The Centre had in March sought views from Attorney General K K Venugopal on the legality of market borrowing to make good the shortfall in compensation fund — a corpus created from levy of additional tax on luxury and sin goods to compensate states for revenue shortfall arising from their taxes being subsumed into the Goods and Services Tax (GST).
Sources said the AG in his view has said there is no obligation on the central government to pay the GST compensation shortfall from its coffers.
The AG has also said the GST Council has to decide on making good the shortfall in the GST compensation fund by providing the sufficient amount to be credited to it.
Sources said the options before the Council for meeting the shortfall could be to rationalise GST rates, cover more items under the compensation cess or increase the cess, or recommend higher borrowing by states to be repaid by the future collections into the compensation fund.

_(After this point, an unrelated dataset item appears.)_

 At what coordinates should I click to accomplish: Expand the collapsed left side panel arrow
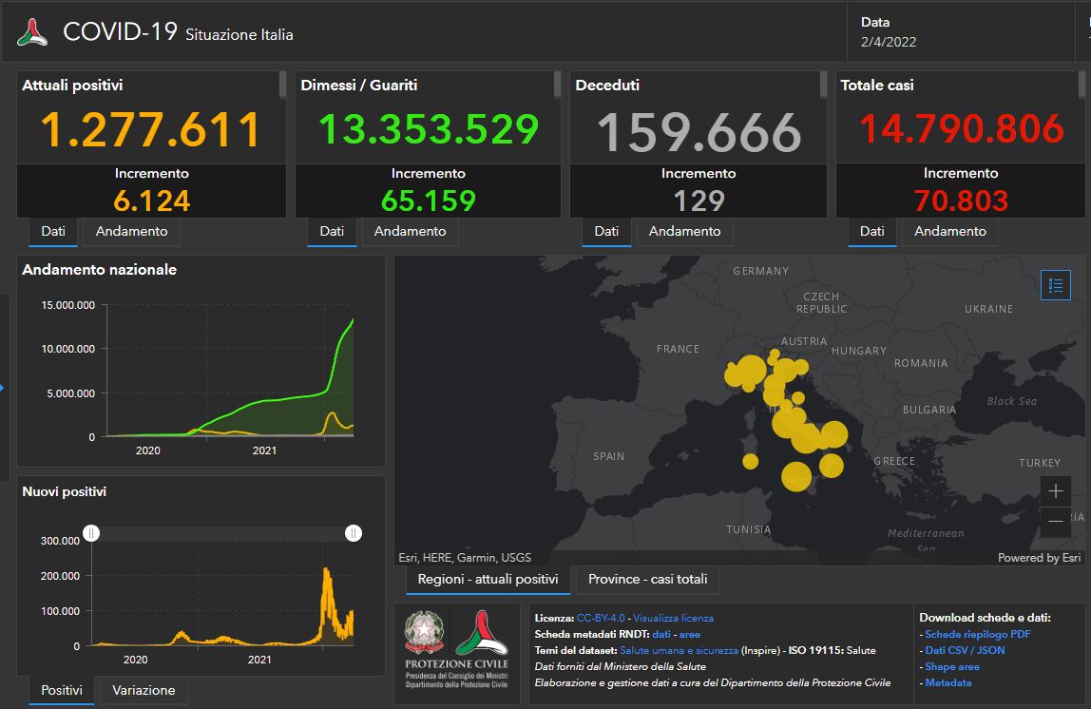coord(3,387)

Since raising tax or cess rates might not be feasible in the current pandemic situation, the option that remains would be each state borrowing from the market against the consolidated fund of the state to meet the shortfall in revenue.

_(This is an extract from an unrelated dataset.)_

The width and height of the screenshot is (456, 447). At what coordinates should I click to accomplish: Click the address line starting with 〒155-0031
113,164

Under GST law, states were guaranteed to be compensated bi-monthly for any loss of revenue in the first five years of the GST implementation from July 1, 2017. The shortfall is calculated assuming a 14 per cent annual growth in GST collections by states over the base year of 2015-16.
Under the GST structure, taxes are levied under 5, 12, 18 and 28 per cent slabs. On top of the highest tax slab, a cess is levied on luxury, sin and demerit goods and the proceeds from the same are used to compensate states for any revenue loss.

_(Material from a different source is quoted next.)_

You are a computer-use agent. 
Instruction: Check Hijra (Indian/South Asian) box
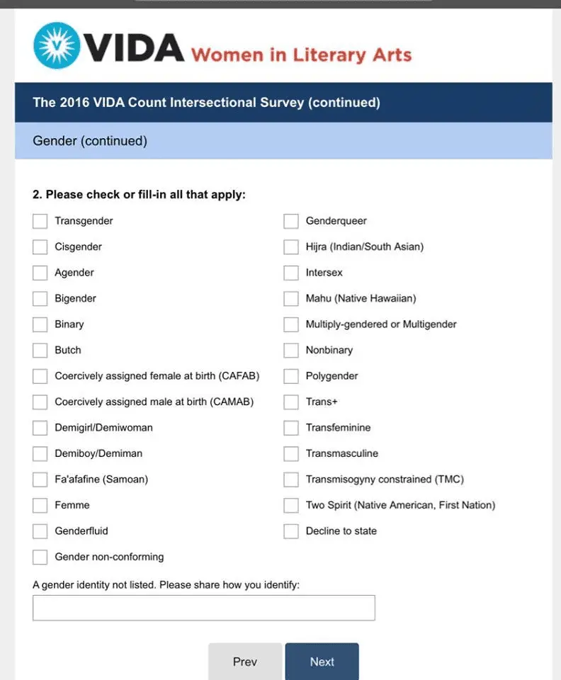[x=291, y=247]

During the eighth meeting of the Council held in January 2017, the then finance minister of Karnataka had said “the understanding should be that if the amount for compensation was inadequate in the GST compensation fund, then cess could be collected in the sixth year or subsequent year to adjust the payment.”
Responding to this, the then chairperson and Union Finance Minister Arun Jaitley had assured that “compensation to states shall be paid for five years in full within the stipulated period of five years and, in case the amount in the GST compensation fund fell short of the compensation payable in any bi-monthly period, the GST Council shall decide the mode of raising additional resources including borrowing from the market which could be repaid by a collection of cess in the sixth year or further subsequent years.”
Parliament had approved an amendment to the Constitution that enabled subsuming of over a dozen different central and state taxes into the new tax regime, which provides for GST compensation to states for loss of revenue on account of GST implementation for a period of five years.
“There is no obligation under the Constitution or GST laws to make good the loss on account of natural disaster, COVID, or economic slowdown etc.because they are not related to the implementation of GST,” a source said.
The GST Council has to decide how to meet the shortfall in such circumstances and not the central government, the sources added.
Any borrowing of the central government is upon the security of the Consolidated Fund of India. Similarly, borrowing by a state government is upon the security of the consolidated fund of the state. In either case, it would lead to increased general government debt burden and also higher fiscal deficit.
The payment of GST compensation to states became an issue after revenues from the imposition of cess started dwindling since August 2019 and the Centre had to dive into the excess cess amount collected during 2017-18 and 2018-19.
The Centre had released over Rs 1.65 lakh crore in 2019-20 as GST compensation. However, the amount of cess collected during the year 2019-20 was Rs 95,444 crore.
The compensation payout amount was Rs 69,275 crore in 2018-19 and Rs 41,146 crore in 2017-18.